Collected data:
== Segment start ==

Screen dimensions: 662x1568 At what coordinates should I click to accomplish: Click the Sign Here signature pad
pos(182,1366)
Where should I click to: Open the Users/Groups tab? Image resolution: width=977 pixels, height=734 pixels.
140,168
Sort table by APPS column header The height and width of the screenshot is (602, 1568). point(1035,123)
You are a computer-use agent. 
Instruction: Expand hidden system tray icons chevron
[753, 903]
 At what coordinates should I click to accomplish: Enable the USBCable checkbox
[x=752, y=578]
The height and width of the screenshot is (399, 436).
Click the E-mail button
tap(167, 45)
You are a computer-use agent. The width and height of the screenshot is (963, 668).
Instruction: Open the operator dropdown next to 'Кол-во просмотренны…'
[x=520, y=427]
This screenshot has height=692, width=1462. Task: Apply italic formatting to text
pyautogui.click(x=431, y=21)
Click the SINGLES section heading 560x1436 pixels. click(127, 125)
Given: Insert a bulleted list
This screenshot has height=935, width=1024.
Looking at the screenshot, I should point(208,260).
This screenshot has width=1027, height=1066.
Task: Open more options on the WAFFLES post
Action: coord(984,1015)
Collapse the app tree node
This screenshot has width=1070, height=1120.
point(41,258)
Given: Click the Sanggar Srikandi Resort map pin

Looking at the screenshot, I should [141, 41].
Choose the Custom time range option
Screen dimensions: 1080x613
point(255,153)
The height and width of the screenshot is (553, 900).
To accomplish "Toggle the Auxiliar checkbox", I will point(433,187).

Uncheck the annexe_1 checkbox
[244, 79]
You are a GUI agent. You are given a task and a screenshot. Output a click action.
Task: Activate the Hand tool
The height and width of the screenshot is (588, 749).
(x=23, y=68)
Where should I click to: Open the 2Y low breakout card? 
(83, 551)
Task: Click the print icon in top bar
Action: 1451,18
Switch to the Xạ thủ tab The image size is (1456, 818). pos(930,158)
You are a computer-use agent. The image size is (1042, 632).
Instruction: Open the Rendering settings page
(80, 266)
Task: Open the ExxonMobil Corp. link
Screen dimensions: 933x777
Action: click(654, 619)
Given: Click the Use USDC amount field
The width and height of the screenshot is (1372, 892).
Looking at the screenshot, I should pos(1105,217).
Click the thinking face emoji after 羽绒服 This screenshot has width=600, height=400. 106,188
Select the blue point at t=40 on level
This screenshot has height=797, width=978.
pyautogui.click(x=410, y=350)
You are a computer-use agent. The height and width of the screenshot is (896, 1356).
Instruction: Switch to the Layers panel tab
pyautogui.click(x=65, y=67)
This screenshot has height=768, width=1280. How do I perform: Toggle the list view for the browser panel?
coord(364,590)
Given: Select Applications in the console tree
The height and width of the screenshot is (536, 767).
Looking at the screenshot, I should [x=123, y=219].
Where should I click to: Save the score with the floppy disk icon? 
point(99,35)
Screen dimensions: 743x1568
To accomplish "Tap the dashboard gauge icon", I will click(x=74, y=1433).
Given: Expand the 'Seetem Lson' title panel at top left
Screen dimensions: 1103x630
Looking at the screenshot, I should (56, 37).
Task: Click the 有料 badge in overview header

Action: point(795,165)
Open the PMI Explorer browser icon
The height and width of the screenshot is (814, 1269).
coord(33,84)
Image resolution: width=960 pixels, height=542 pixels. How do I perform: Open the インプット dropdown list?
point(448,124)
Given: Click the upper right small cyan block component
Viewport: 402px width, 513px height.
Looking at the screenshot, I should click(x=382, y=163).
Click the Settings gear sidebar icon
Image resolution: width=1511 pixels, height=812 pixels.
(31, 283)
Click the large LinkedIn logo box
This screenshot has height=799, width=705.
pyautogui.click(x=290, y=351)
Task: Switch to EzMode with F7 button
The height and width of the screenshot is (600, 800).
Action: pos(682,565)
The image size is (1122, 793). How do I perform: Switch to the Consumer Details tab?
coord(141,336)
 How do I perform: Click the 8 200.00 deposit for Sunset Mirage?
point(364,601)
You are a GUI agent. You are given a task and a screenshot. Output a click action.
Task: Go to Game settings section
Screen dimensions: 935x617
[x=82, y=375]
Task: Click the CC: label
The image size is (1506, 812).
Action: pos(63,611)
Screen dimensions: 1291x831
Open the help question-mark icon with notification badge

== Segment end ==

**Problem requirements:** Return every line from the entries above that includes the word "section".

**Solution to this exercise:**
Click the SINGLES section heading 560x1436 pixels. click(127, 125)
Task: Go to Game settings section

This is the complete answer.